KRAS mutations are detected in 25% of NSCLC. Data on ICI activity in these patients, particularly in each KRAS subtype are limited. The aim of this study was to collect further data in an international multi-center registry.

Methods

We conducted a retrospective multicenter study of patients receiving ICI for advanced NSCLC harboring KRAS mutations (KRAS+) and compared them with data from KRAS wild-type patients (DRIVER-) and patients with other oncogenic addictions (DRIVER+). We pooled two large databases for this study (overall 26 centers). Anonymized data were evaluated for clinic-pathological characteristics and outcomes: best response (RECIST v1.1), progression-free survival (PFS) and overall survival (OS) from ICI initiation.

Results

We included 913 patients: 421 KRAS+ patients (G12C 168, other mutations 219, missing 34) and 492 controls (191 DRIVER- and 301 DRIVER+). KRAS+ patients were predominantly male (55.1%), former/current smokers (96.1%), and median-age was 62 yr. Patients were treated by ICI (PD-1/PD-L1 inhibitors) single agent mainly in second (53.4%) or third line (25.4%). Objective response rate was 22.6%, 13.4% and 12.8% (p=0.001), median PFS was 3.2months (m), 3.5m and 2.5m (p<0.001) and median OS was 13.9m, 14.1m, 13.4m (p=0.67) in KRAS+, DRIVER- and DRIVER+ cohorts, respectively. PFS was influenced by the number of lines of treatment, PD-L1 expression, performance status and type of mutation (p<0.05). Among KRAS+ patients, ORR was 26.9% and median PFS was 4.0m in KRAS G12C vs 18.8% and 2.9m in other KRAS types. Table: 1279P

Conclusions

Based on a large collaborative registry, we suggest that patients with KRAS mutations and particularly G12C derive a greater benefit from ICI monotherapy than patients with other or no alterations. These results may help optimize the therapeutic strategy for KRAS mutated patients and provide rational for future combinations.

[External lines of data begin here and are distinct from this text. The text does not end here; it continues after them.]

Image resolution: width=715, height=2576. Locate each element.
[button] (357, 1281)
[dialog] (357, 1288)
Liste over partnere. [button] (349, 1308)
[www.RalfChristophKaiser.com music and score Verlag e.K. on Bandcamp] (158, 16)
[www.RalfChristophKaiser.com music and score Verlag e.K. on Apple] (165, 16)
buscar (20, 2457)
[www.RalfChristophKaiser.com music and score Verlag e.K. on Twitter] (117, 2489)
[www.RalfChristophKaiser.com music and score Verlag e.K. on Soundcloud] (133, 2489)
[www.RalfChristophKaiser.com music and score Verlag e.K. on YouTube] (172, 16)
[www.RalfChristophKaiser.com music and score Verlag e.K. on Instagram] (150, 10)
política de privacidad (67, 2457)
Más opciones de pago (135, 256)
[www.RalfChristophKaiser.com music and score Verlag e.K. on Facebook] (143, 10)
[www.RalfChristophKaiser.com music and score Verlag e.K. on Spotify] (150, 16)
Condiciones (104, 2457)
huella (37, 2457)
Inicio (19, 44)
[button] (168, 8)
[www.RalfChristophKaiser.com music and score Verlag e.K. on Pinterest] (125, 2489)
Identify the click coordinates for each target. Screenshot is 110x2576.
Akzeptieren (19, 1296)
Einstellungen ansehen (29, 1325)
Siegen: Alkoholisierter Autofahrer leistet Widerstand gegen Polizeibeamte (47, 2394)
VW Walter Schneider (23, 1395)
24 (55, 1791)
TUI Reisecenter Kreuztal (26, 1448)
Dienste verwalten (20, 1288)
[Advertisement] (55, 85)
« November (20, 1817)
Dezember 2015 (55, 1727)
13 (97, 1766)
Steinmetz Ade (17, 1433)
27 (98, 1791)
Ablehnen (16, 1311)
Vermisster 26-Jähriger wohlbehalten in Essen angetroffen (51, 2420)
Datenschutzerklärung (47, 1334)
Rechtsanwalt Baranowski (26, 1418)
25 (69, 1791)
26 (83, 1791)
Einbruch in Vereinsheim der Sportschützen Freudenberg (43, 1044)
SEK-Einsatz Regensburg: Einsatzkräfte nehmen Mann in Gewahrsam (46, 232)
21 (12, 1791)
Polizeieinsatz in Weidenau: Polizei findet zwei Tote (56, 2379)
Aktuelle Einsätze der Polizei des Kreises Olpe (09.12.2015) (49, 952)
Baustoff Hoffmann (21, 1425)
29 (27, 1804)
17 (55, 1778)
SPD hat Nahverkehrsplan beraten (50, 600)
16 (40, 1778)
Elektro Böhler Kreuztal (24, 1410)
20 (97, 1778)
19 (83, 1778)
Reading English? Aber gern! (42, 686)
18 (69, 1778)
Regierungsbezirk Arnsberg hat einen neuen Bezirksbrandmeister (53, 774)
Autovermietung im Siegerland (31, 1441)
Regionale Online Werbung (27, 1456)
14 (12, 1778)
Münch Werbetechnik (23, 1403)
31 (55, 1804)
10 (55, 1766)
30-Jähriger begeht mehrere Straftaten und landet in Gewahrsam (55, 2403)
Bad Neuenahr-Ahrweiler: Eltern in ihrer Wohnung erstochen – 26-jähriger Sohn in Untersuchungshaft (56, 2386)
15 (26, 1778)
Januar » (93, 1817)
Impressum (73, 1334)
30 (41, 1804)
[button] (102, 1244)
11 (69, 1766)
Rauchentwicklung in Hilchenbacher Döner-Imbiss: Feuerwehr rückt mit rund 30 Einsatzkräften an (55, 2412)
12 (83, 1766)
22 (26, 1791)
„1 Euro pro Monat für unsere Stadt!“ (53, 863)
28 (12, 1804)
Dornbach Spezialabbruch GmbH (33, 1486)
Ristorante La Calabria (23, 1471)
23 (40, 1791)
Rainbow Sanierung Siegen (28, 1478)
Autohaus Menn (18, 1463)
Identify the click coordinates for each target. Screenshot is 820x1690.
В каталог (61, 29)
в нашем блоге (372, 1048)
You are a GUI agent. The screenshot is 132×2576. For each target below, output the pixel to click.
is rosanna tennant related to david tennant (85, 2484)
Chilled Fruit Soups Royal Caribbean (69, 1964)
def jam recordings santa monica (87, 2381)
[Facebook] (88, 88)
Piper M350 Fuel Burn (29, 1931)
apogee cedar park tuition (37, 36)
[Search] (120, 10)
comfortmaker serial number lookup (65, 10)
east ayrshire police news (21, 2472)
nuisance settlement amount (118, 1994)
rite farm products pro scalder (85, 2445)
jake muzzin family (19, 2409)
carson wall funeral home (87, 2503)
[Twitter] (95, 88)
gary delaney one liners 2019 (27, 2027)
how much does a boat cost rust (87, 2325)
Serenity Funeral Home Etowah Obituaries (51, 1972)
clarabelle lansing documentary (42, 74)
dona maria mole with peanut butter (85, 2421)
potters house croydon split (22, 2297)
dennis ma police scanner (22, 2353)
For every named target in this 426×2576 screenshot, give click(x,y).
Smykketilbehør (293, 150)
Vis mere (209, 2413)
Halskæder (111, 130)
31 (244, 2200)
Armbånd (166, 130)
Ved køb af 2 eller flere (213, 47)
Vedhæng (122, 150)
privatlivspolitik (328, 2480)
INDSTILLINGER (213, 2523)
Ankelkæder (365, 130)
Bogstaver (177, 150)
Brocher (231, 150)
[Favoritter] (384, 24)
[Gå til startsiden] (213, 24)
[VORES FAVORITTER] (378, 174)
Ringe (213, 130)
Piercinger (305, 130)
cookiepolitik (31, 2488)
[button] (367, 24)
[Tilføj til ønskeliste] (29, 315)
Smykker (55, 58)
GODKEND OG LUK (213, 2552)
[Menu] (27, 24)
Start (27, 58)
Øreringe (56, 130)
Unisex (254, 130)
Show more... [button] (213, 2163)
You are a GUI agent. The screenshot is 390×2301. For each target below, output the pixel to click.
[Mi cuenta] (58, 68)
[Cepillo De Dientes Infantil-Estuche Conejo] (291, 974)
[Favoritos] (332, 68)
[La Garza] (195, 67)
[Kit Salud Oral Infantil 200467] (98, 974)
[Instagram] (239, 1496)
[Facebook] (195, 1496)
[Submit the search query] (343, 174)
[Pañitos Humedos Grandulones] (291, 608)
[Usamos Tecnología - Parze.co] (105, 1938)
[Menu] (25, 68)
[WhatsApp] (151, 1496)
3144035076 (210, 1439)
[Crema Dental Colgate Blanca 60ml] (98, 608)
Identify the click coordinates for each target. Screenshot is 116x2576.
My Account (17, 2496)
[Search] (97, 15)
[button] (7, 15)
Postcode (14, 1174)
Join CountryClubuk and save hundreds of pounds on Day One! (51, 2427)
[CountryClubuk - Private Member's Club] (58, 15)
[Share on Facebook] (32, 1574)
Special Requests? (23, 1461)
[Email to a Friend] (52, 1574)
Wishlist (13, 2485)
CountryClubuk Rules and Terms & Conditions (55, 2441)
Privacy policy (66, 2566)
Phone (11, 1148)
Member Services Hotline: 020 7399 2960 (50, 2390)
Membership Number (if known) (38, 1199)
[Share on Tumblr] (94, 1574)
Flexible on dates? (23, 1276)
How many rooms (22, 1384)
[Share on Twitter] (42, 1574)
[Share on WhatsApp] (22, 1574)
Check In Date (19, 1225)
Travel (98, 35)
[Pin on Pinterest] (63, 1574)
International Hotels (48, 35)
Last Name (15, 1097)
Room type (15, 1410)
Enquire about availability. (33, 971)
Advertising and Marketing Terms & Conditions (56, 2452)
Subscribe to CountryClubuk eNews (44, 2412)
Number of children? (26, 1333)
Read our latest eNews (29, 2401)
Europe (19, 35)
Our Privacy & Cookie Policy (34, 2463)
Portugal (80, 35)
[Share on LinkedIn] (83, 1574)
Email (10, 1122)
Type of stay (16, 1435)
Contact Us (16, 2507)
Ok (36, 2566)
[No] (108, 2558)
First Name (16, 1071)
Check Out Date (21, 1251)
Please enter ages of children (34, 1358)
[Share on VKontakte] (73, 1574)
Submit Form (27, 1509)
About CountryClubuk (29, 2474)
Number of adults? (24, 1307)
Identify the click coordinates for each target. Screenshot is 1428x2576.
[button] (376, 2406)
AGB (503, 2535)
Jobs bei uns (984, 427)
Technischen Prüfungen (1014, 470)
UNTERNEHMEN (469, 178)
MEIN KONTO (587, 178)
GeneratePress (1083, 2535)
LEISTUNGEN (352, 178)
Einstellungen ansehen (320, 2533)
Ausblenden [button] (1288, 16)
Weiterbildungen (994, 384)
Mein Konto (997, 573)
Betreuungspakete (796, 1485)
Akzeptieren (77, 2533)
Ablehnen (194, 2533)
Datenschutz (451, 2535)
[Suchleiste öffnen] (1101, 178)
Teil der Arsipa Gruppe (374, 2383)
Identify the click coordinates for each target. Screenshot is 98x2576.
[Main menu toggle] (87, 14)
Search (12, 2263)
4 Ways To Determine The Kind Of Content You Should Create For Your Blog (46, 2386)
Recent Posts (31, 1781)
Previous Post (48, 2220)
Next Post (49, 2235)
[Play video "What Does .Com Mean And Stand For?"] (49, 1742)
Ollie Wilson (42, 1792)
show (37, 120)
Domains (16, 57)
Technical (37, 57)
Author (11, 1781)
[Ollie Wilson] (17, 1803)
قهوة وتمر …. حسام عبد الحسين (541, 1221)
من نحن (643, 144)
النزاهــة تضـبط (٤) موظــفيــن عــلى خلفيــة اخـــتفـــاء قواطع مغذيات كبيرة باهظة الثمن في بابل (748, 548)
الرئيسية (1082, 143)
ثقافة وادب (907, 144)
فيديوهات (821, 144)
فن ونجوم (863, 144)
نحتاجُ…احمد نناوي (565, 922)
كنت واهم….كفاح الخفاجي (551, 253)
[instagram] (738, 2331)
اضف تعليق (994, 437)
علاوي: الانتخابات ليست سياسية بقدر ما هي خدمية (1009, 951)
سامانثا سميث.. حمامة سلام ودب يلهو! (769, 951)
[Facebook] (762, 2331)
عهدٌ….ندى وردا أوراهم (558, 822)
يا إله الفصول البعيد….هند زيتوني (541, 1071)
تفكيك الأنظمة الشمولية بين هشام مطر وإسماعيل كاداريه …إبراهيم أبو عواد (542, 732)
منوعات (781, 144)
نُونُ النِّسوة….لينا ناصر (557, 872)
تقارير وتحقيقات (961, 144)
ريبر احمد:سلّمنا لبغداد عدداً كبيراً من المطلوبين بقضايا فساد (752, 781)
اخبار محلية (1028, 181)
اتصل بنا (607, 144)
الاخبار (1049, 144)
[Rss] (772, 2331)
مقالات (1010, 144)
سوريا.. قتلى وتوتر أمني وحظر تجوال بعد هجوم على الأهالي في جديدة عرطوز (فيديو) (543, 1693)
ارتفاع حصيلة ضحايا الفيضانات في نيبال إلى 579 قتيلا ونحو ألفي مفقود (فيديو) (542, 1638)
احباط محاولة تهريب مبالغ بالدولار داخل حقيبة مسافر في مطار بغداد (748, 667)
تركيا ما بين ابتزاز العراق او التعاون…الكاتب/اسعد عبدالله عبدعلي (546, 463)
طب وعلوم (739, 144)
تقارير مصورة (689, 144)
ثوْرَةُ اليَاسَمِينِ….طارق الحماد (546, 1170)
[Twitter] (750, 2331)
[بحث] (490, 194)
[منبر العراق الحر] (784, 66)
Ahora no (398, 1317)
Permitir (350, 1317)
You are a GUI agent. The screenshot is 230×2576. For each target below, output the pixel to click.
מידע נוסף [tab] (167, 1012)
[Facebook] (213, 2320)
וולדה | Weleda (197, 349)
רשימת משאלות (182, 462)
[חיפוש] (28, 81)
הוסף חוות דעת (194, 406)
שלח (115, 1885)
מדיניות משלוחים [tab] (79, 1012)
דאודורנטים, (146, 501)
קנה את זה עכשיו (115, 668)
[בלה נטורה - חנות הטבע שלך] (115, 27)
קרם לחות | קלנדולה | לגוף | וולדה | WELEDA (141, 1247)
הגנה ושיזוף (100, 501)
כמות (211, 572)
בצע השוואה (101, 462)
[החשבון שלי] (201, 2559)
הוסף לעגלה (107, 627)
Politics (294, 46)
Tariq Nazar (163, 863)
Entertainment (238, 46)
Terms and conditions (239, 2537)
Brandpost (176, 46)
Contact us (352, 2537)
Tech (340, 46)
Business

Clinical trial identification

Editorial acknowledgement

Legal entity responsible for the study

The authors.

Funding

Has not received any funding.

Disclosure

J. Mazieres: Honoraria (self): AstraZeneca; Honoraria (self): Roche; Honoraria (self): BMS; Honoraria (self): MSD; Honoraria (self): Takeda; Honoraria (self): Pierre Fabre; Honoraria (self): Hengrui; Honoraria (self): Daiichi. A.B. Cortot: Honoraria (self): AstraZeneca; Honoraria (self): BMS; Honoraria (self): MSD; Honoraria (self): Roche; Honoraria (self): Pfizer; Honoraria (self): Novartis; Honoraria (self): Takeda. S. Couraud: Honoraria (self): Pfizer; Honoraria (self): AstraZeneca; Honoraria (self): MSD; Honoraria (self): bms; Honoraria (self): Boehringer Ingelheim; Honoraria (self): Lilly; Honoraria (self): Chugai. L. Greillier: Honoraria (self): MSD; Honoraria (self): BMS; Honoraria (self): AstraZeneca; Honoraria (self): Roche; Honoraria (self): AbbVie; Honoraria (self): Takeda; Honoraria (self): Boehringer Ingelheim; Honoraria (self): Pfizer; Honoraria (self): Novartis. J.W. Neal: Honoraria (self): Research to practise; Honoraria (self): Medscape; Honoraria (self): Prime Oncology; Honoraria (self): Rockpointe; Honoraria (self): MJH CME; Honoraria (self): AstraZeneca; Honoraria (self): Exelixis; Honoraria (self): Jounce; Honoraria (self): Takeda; Honoraria (self): Lilly; Honoraria (self): Amgen. V. Gounant: Honoraria (self): AstraZeneca; Honoraria (self): Roche. A. Drilon: Honoraria (self): AbbVie; Honoraria (self): Archer; Honoraria (self): AstraZeneca; Honoraria (self): Axis; Honoraria (self): Bayer; Honoraria (self): Blueprint; Honoraria (self): Hengrui; Honoraria (self): Loxo; Honoraria (self): Roche; Honoraria (self): Pfizer; Honoraria (self): Takeda. F. Barlesi: Honoraria (self): AstraZeneca; Honoraria (self): Roche; Honoraria (self): BMS; Honoraria (self): MSD; Honoraria (self): Pfizer; Honoraria (self): Boehringer; Honoraria (self): Takeda; Honoraria (self): Lilly; Honoraria (self): Amgen. All other authors have declared no conflicts of interest.